● **TASK DETAILS**
Please set down the items from the line holding "Task: Click Logan's email address cell" through the end of the items, inclusive, and leave out the pictures.

● **LISTED ENTRIES**
———

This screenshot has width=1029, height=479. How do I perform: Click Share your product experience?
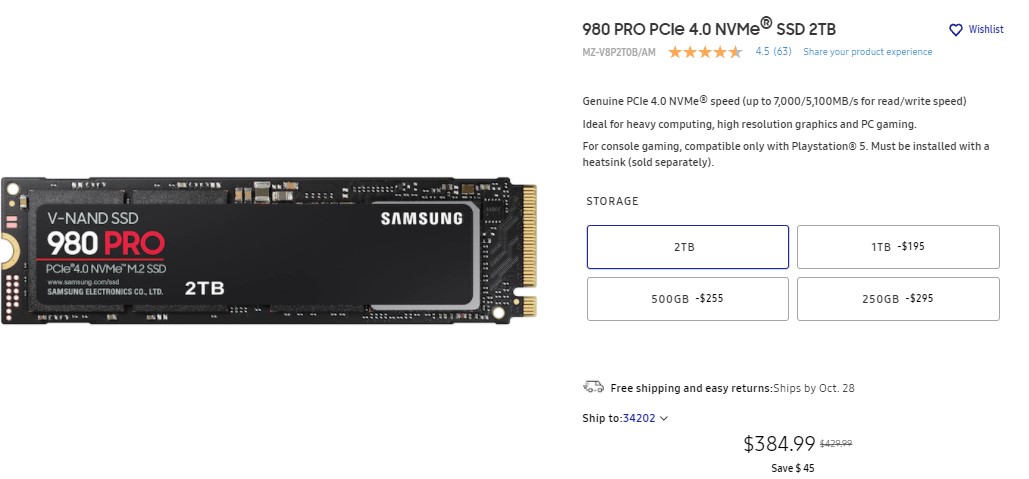tap(867, 52)
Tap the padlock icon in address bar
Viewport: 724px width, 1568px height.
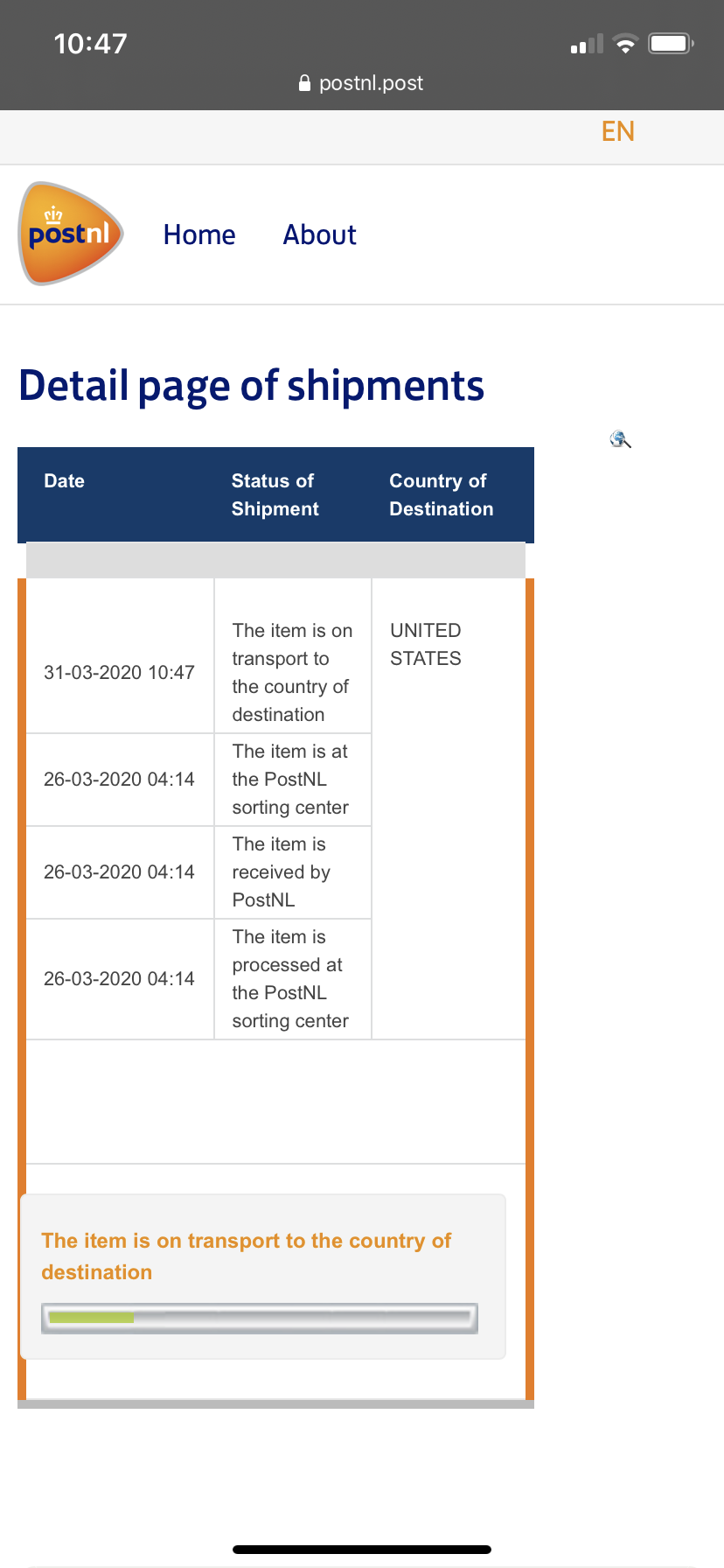(304, 83)
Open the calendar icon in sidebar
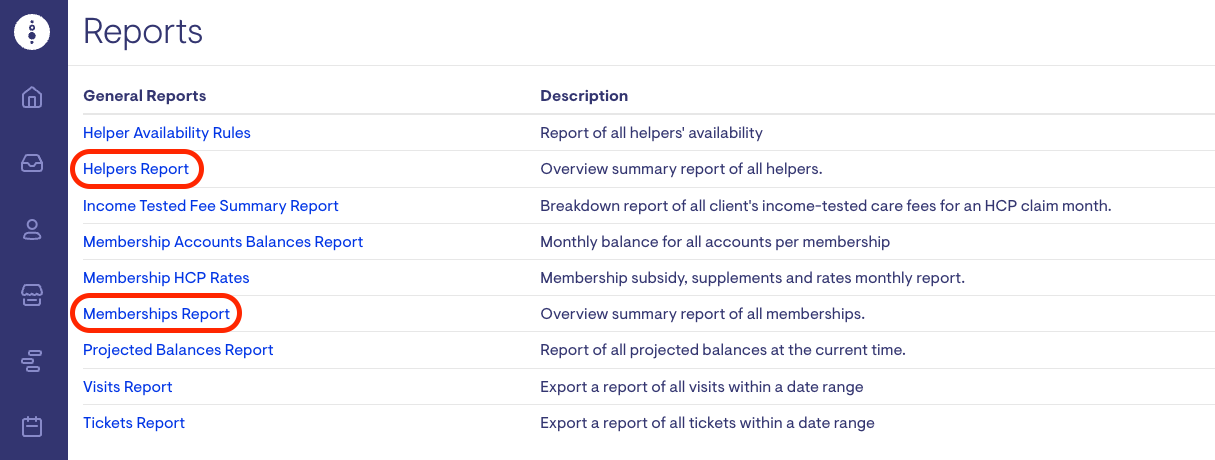The image size is (1215, 460). pos(32,427)
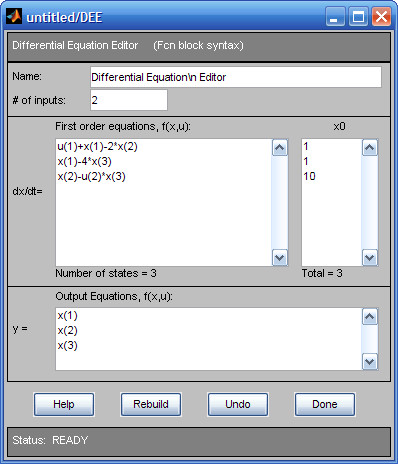Minimize the untitled/DEE window

click(335, 17)
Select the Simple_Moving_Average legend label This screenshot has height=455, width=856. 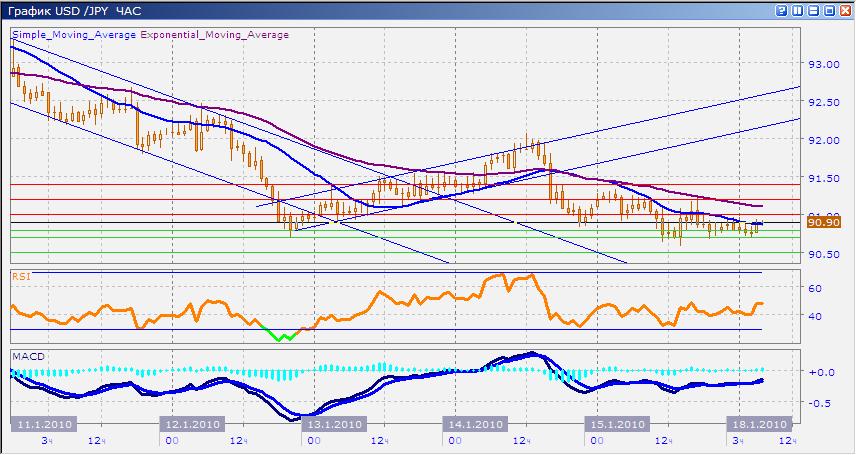73,35
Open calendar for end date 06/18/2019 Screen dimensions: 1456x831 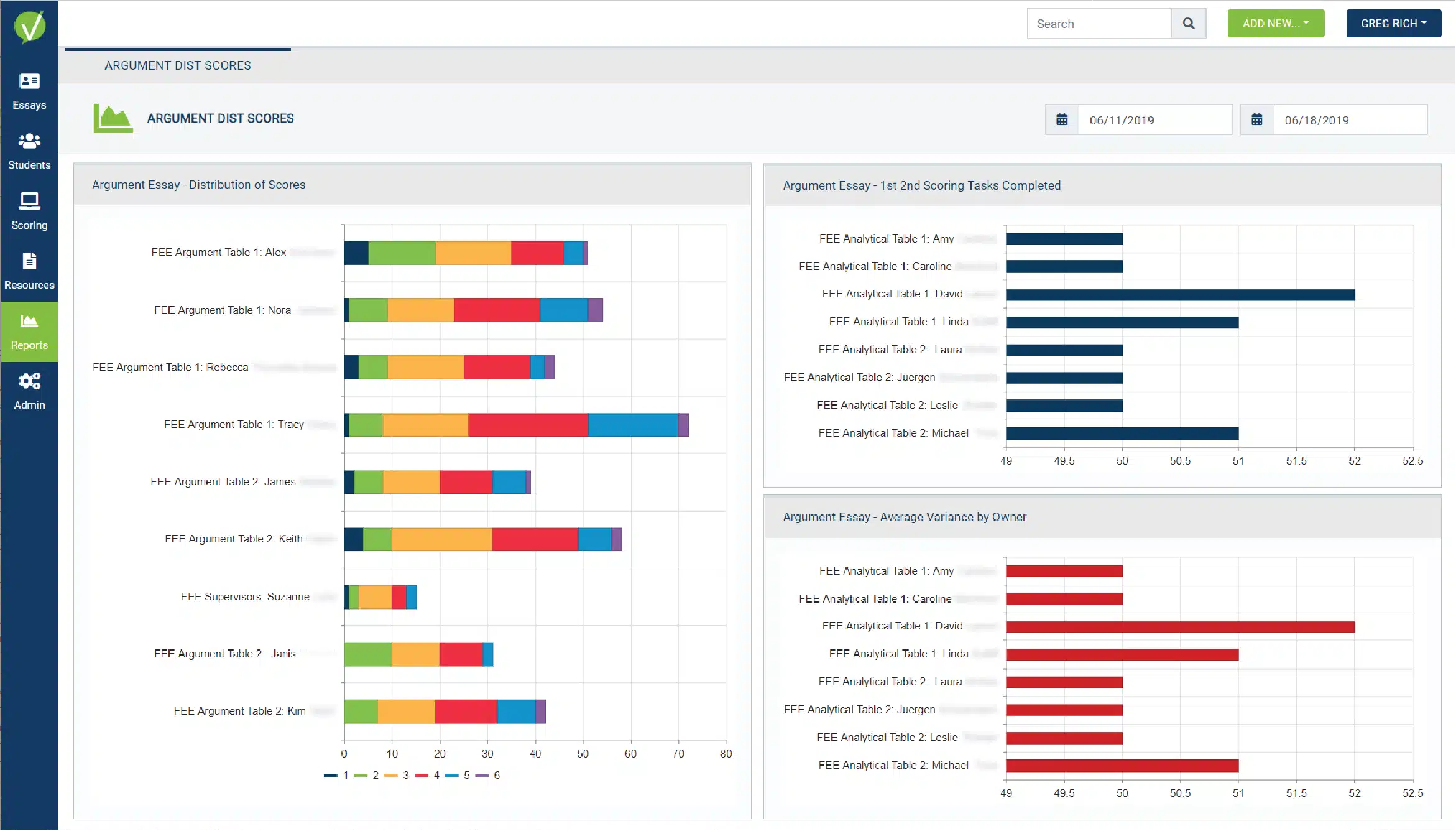(x=1256, y=119)
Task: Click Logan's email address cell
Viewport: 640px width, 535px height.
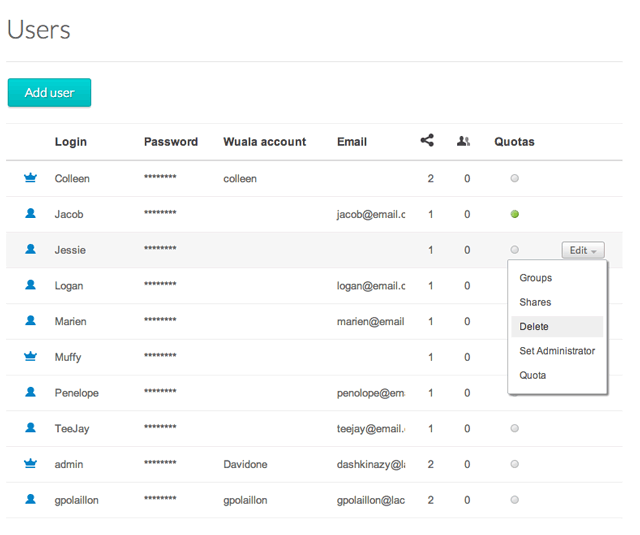Action: 370,286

———

● **RESPONSE BELOW**
Task: Click Logan's email address cell
Viewport: 640px width, 535px height.
Action: 370,286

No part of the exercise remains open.